[Supplied records]
=== Begin Enclosure ===
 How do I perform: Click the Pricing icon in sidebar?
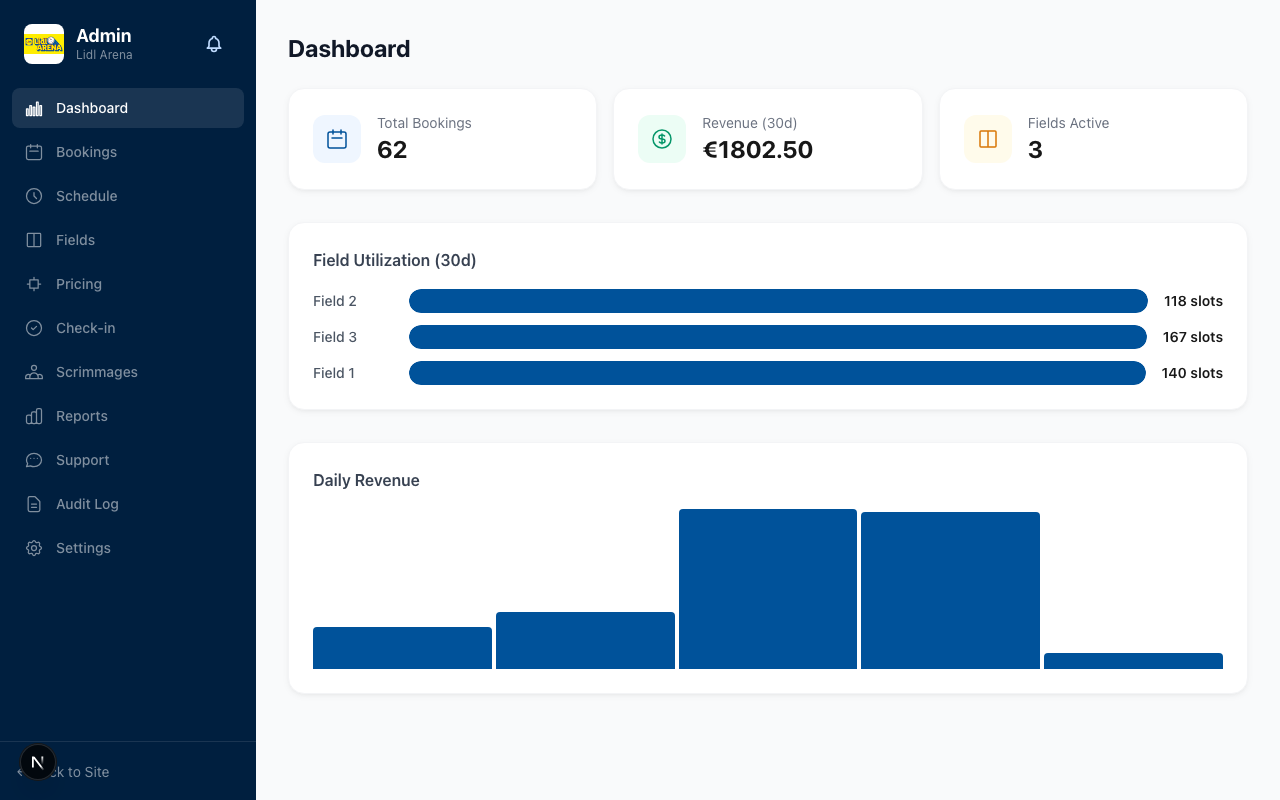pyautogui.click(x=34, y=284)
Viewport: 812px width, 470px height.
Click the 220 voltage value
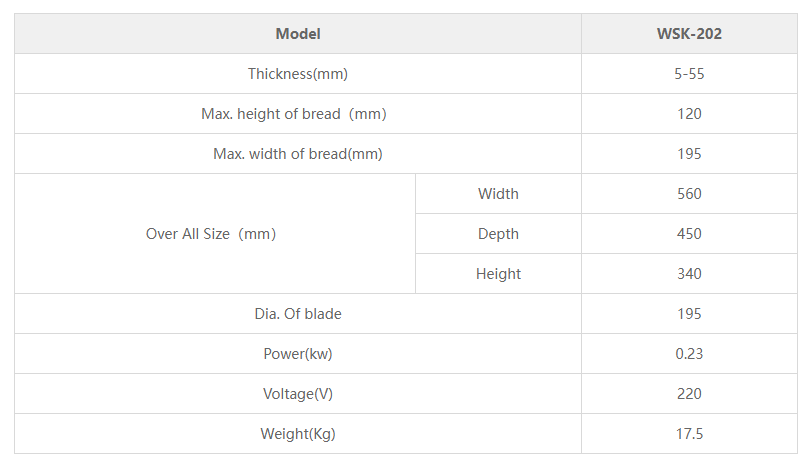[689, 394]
=== End Enclosure ===
=== Begin Enclosure ===
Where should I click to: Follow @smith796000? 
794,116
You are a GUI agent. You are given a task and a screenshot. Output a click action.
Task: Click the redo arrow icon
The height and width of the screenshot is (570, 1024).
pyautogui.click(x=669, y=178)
=== End Enclosure ===
=== Begin Enclosure ===
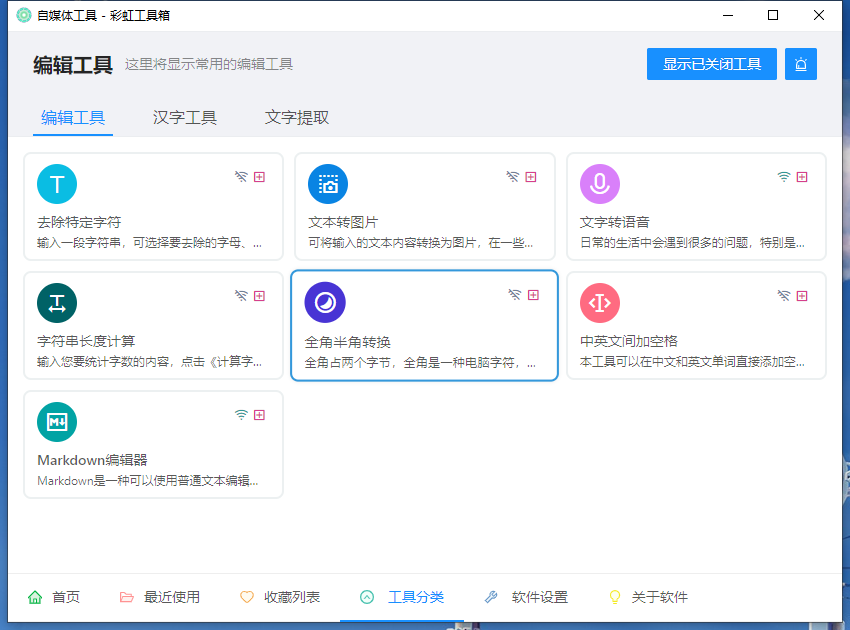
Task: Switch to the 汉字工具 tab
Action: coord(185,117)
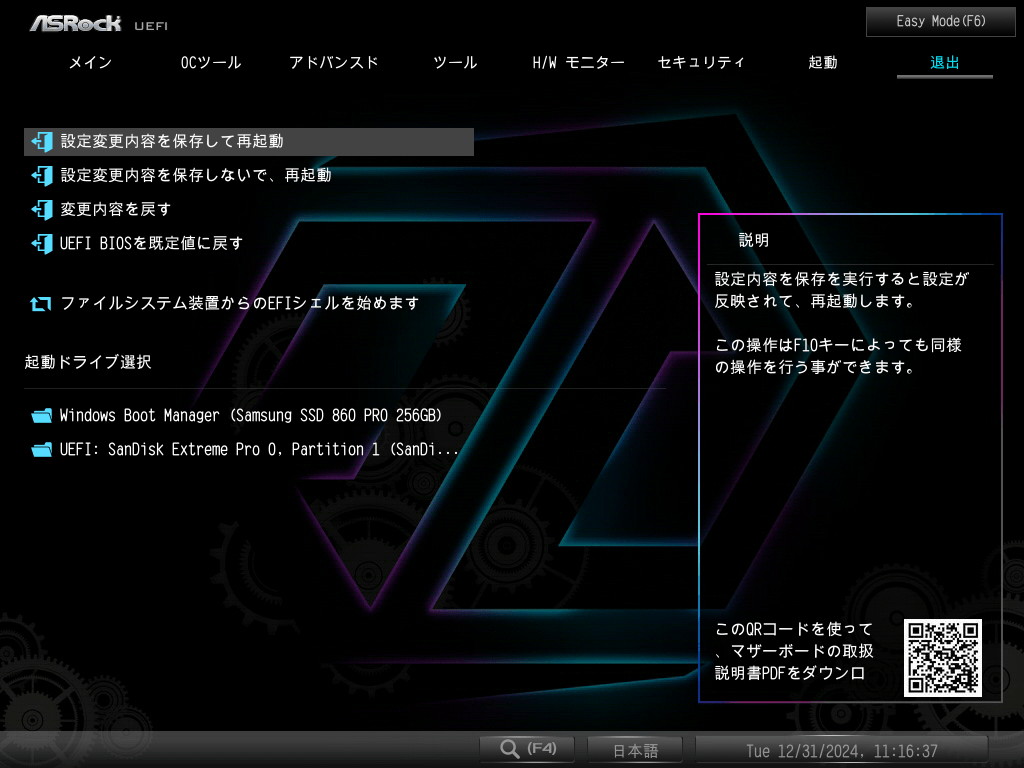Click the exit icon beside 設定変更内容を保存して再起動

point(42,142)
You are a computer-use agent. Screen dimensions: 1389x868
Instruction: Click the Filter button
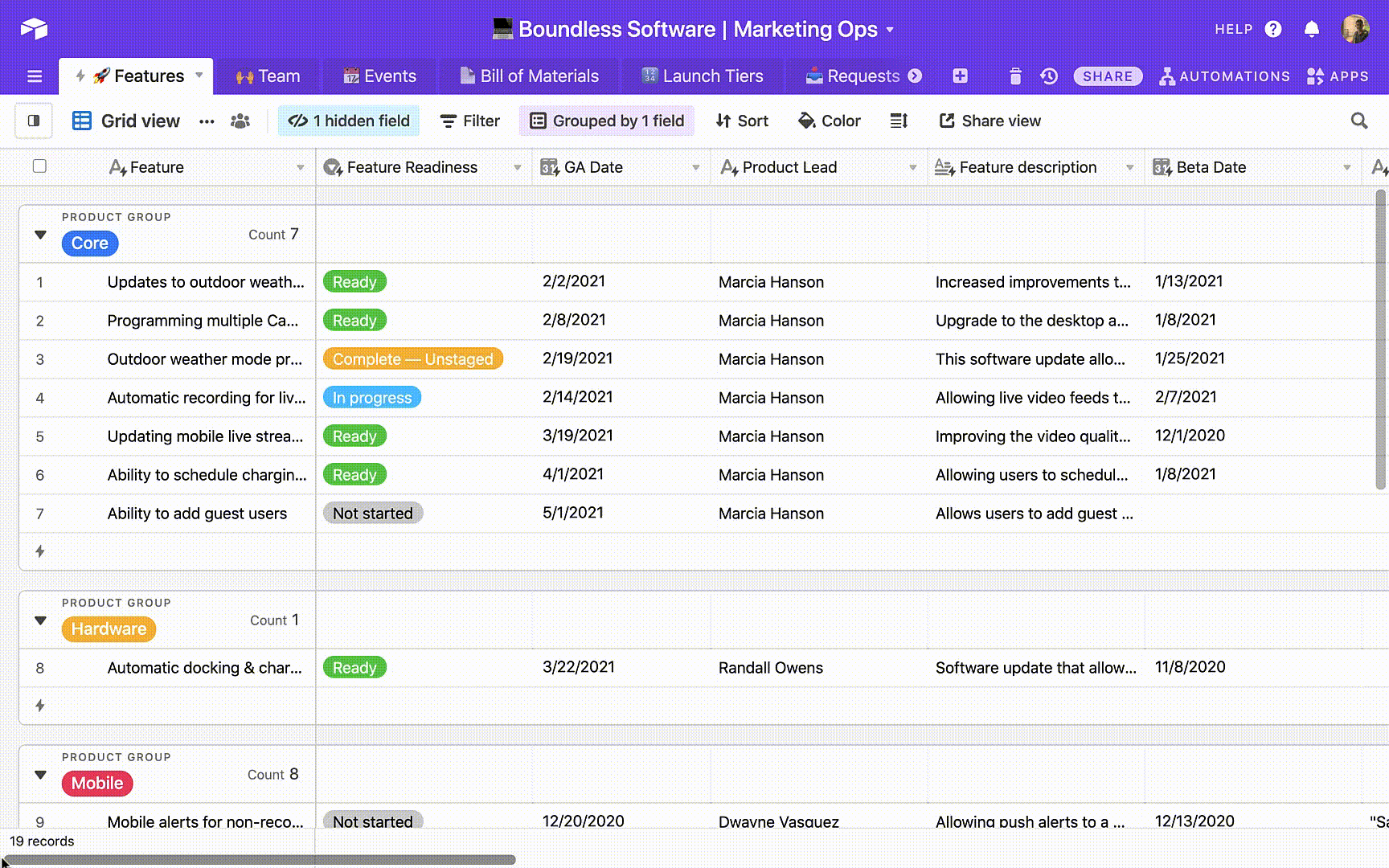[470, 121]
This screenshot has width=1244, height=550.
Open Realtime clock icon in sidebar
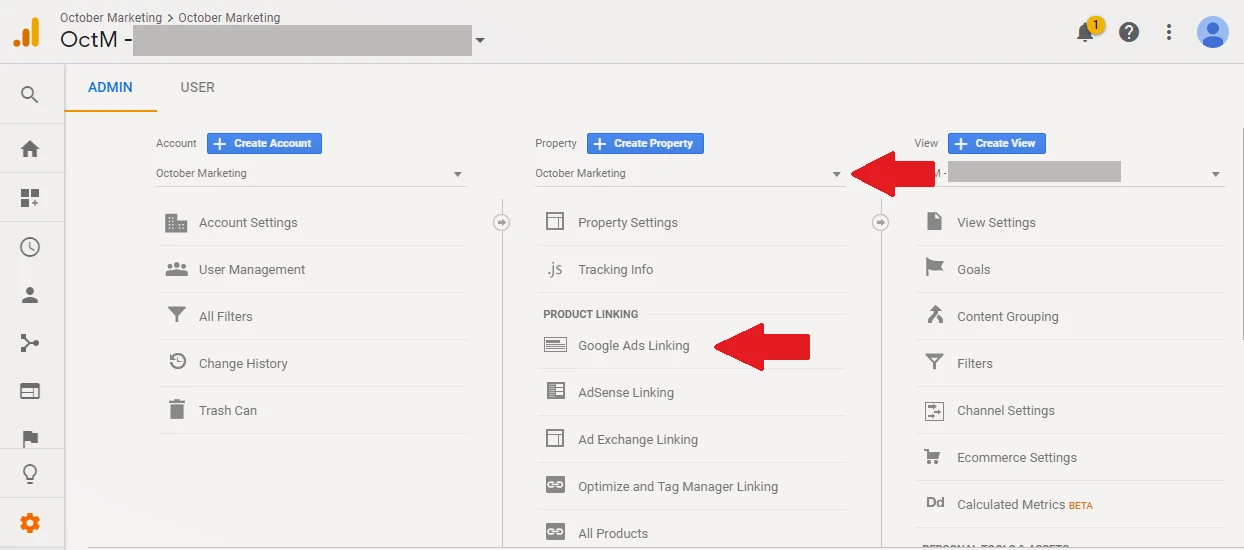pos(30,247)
=== End Enclosure ===
Across the preceding records, count the lines with the word "agent" in them and give that figure alone.

[Solution to this exercise]
2